_Problem statement_
Edit all of the data below so that every "GUI agent" becomes "interface assistant", with everything else left the same. Leave out the pictures.

-------- Available records --------

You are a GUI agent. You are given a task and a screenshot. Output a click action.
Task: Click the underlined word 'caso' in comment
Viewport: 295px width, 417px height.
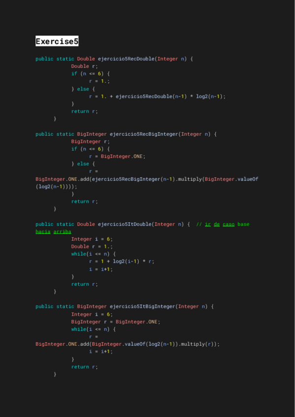229,224
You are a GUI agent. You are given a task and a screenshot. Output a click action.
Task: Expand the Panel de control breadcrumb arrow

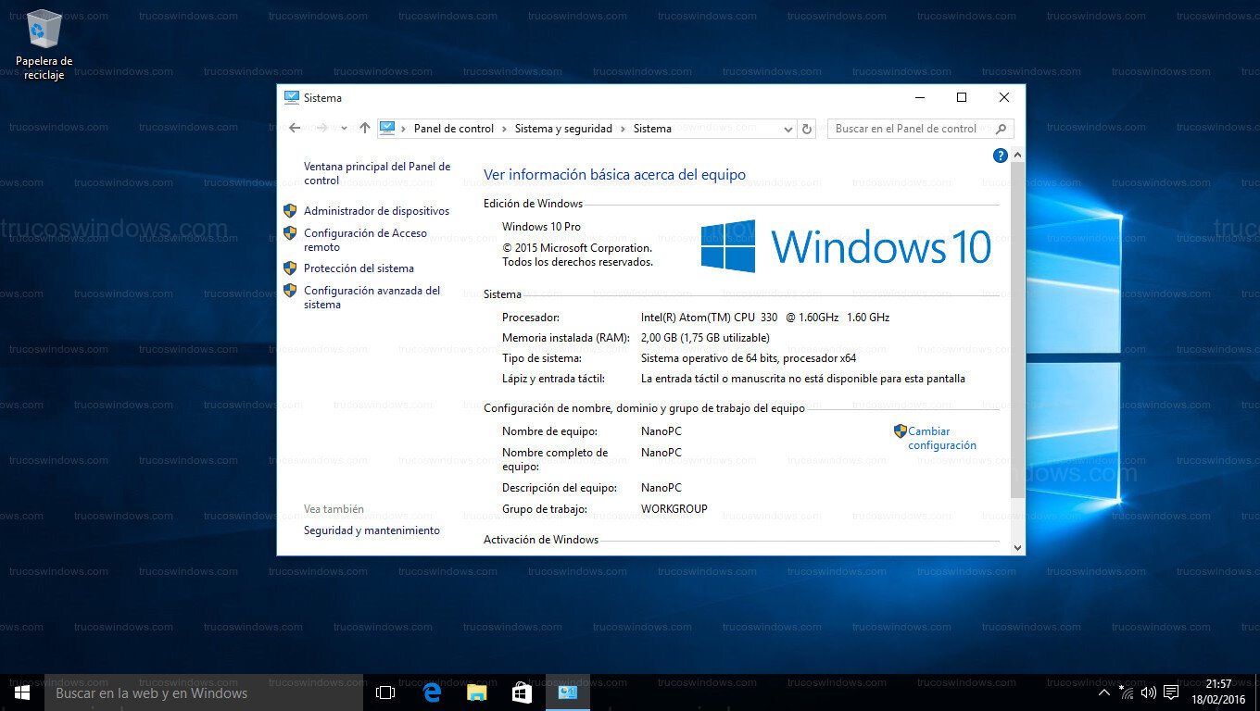pos(503,129)
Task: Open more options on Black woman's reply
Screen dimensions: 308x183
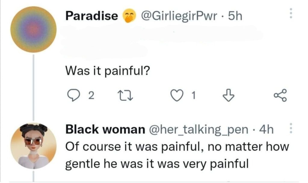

--------

_Full response_
You are a interface assistant. You are given a task and a screenshot. Output a click action.
Task: Click the underlined word 'caso' in comment
Viewport: 295px width, 417px height.
229,224
You are a interface assistant. You are given a task and a screenshot. Output a click action.
Task: Expand the Panel de control breadcrumb arrow

pos(503,129)
Task: Open more options on Black woman's reply
Screen dimensions: 308x183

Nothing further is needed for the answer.